La voix du monsieur SNCF jaillit dans les enceintes : Mesdames et messieurs, nous vous informons que le train peut repartir (youpiiiiiiiii !!!! Comme dans les tableaux du Douanier Rousseau, patali patalo tralali tralalo !!) jusqu’à Auray où il fera une pause de 1h30 (bah non, pas youpi… qu’il est loin mon Pays, qu’il est loin…).
Gare d’Auray. Attente. Clim à max.
Il fait -47°C.
La SNCF a décidé de me tuer.
Je remets mon manteau, m’enroule de mon écharpe.
Et puis la deuxième nouvelle tombe. Deuxième coup de massue. Un suicide.
Quelqu’un a eu la putain de putain d’idée de passer sous les rails. Nan mais bordel !!! (Paix à son âme) Acte de malveillance… Suicide… Nan mais vous voulez que je pète un câble ou quoi ? Un dimanche soir, un jour de novembre… et paf… !
Train stoppé. Complètement stoppé. Non, madame, il ne repartira pas. Non non madame, je vous assure…
La France est l’un des pays européens les plus touchés par le suicide et les régions de l’Ouest et du Nord sont très nettement au-dessus de la moyenne nationale. Mais comment dire… C’est sûr, il y a quelqu’un qui vient de se jeter sous les rails, son corps doit ressembler à un puzzle, ouais… je sais, mais à ce moment précis, je lui en ai voulu à ce mec, à cette nana… Je suis horrible.
Un monsieur à la casquette nous « invite » à sortir tous du wagon, à sortir de la gare et à aller prendre un car qui va nous emmener à Rennes. Si vous réussissez à imaginer ma tête à ce moment précis, vous rirez pendant 40 jours non stop.

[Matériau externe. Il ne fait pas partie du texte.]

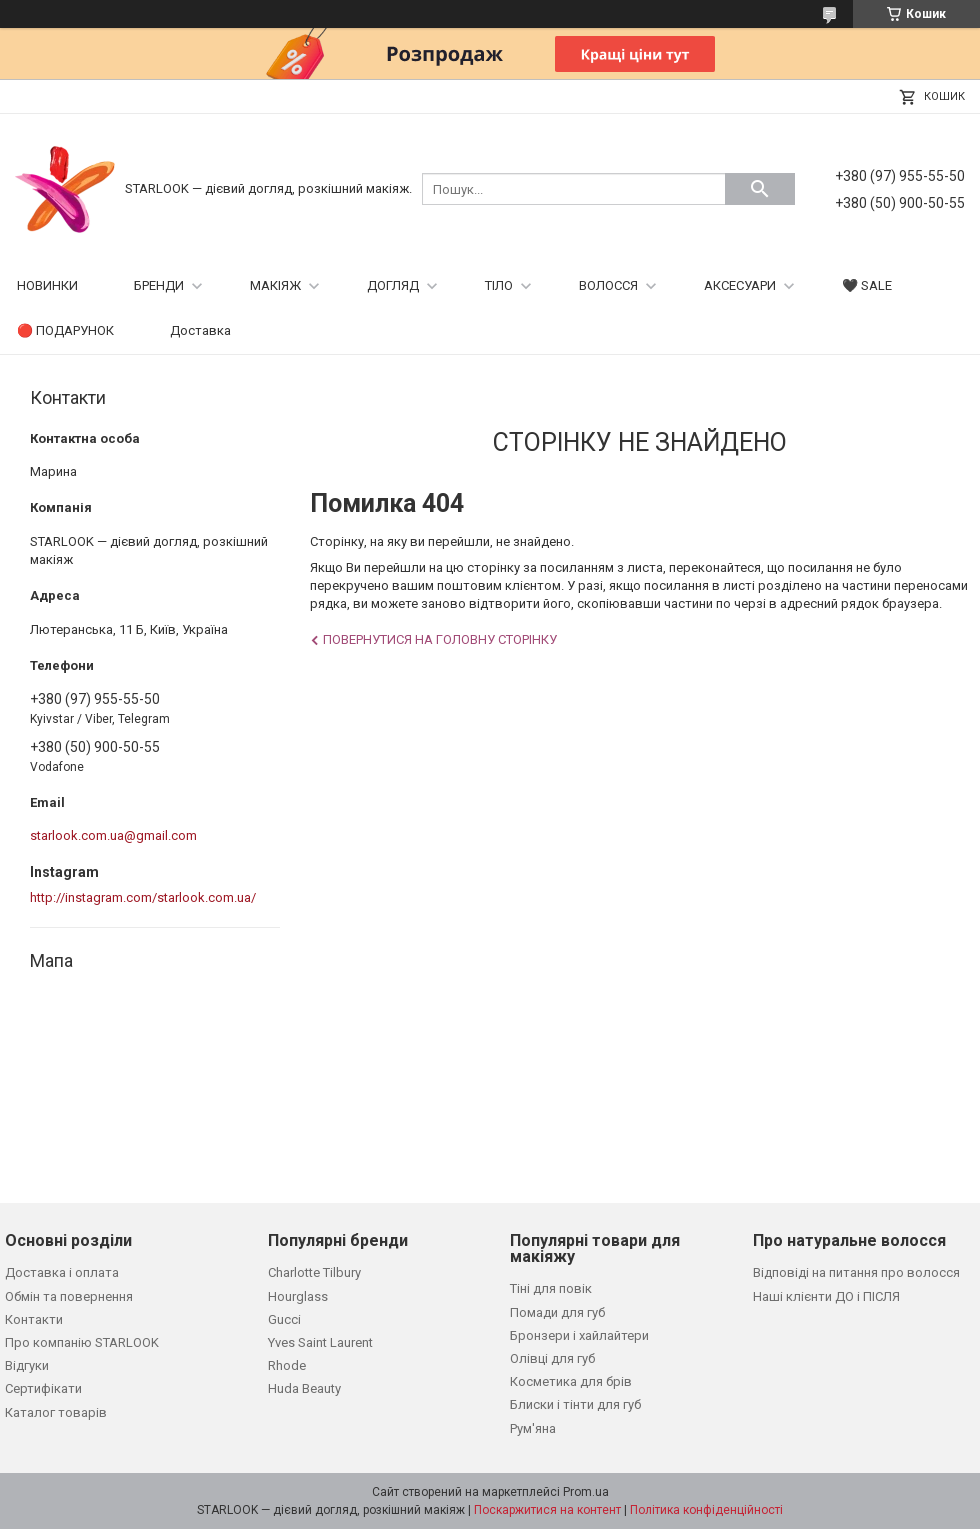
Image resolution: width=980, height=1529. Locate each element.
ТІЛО (499, 285)
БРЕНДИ (159, 285)
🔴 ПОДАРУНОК (65, 330)
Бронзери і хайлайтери (579, 1335)
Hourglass (298, 1296)
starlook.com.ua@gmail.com (113, 835)
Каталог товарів (56, 1412)
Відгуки (27, 1365)
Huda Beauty (304, 1388)
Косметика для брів (571, 1381)
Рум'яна (533, 1428)
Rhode (287, 1365)
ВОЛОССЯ (608, 285)
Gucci (284, 1319)
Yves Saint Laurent (320, 1342)
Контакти (34, 1319)
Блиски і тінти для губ (575, 1404)
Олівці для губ (552, 1358)
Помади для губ (557, 1312)
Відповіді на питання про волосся (856, 1272)
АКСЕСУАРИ (740, 285)
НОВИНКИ (47, 285)
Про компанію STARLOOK (82, 1342)
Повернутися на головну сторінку (440, 639)
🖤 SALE (867, 285)
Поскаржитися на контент (547, 1510)
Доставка (200, 330)
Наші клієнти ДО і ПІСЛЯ (826, 1296)
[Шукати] (760, 189)
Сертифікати (43, 1388)
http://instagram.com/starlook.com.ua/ (143, 897)
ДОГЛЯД (393, 285)
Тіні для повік (551, 1288)
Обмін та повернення (69, 1296)
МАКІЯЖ (275, 285)
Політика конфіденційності (706, 1510)
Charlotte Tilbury (314, 1272)
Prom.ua (586, 1492)
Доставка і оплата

Hallucination des oreilles, augmentation du rythme cardiaque, cheveux raidis, esprit partagé entre tuer quelqu’un (ça ferait un deuxième mort) et hurler dans tout Auray « Putain de bordel de chié la bite« . Oui, parfois la vulgarité à des vertus salvatrices.
Je m’exécute. Je prends mes bagages, je descends du wagon, je sors de la gare, je monte dans le car. Et là, la seule question qui me vient à l’esprit est : depuis quand je ne suis pas montée dans un car ?? Un CAR ! Pas un bus, un CAR ! Le genre de transport que tu ne prends plus après 14 ans ni avant 70 ans…

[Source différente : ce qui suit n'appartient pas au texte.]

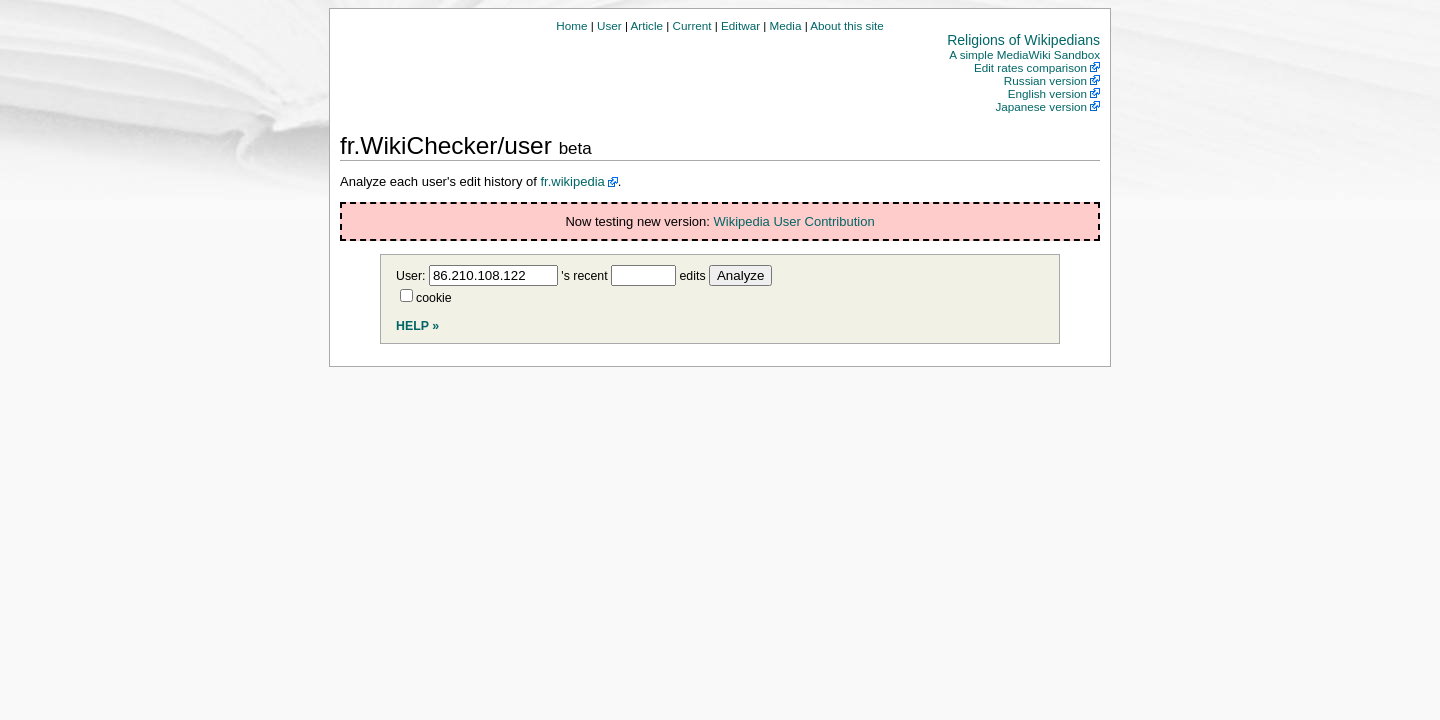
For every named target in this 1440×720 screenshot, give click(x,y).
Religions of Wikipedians (1023, 40)
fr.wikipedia (572, 181)
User (609, 25)
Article (647, 25)
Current (692, 25)
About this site (846, 25)
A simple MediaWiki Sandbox (1024, 54)
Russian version (1045, 80)
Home (571, 25)
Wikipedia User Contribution (794, 221)
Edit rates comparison (1030, 67)
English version (1047, 93)
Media (786, 25)
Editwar (740, 25)
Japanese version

J’ai l’impression d’être en partance pour la Croatie avec un groupe du 3ème âge. Pourquoi la Croatie, je n’en sais strictement rien mais pour le groupe du 3ème âge, vu le nombre de têtes demi chauves blanches et/ou violettes devant moi, vous auriez pensé la même chose.
Je branche mes écouteurs. C2C me calme. Y’a une Madame Mamie à côté de moi qui me parle, elle n’a pas du voir que j’écoute de la musique. Je vois ses lèvres flétries remuer dans tous les sens. Je la vois râler. Je ne réponds pas. Si je lui réponds, elle va me prendre pour une folle et risque d’avoir peur. On va éviter un autre mort…
En avant Rennes. Le car démarre. Il est blindé. De la buée plein les vitres. Ambiance sauna.
Il fait +78°C.
La SNCF a décidé de me tuer.
Le temps me paraît long. Collant.
Je devais arriver à Paris à 16h14. J’avais prévu un petit timing sympa avant d’aller à la soirée. Histoire de me détendre, de prendre le temps, le temps d’une douche, le temps de souffler un peu, de prendre un nouveau rythme. Me gommer de ma vie quimpéroise pour m’enrouler de ma vie parisienne.
Tu parles ! Que nenni ! Rien. Nada. Walou !
Le car arrive à Rennes.
Le chauffeur nous annonce au micro qu’il va nous déposer à la gare routière. Les gens du fond gueulent. Nan ! Pas à la gare routière, vous nous déposez juste devant la gare ! On va louper notre train ! Vous n’aviez qu’à rouler plus vite au lieu de parler tout le trajet !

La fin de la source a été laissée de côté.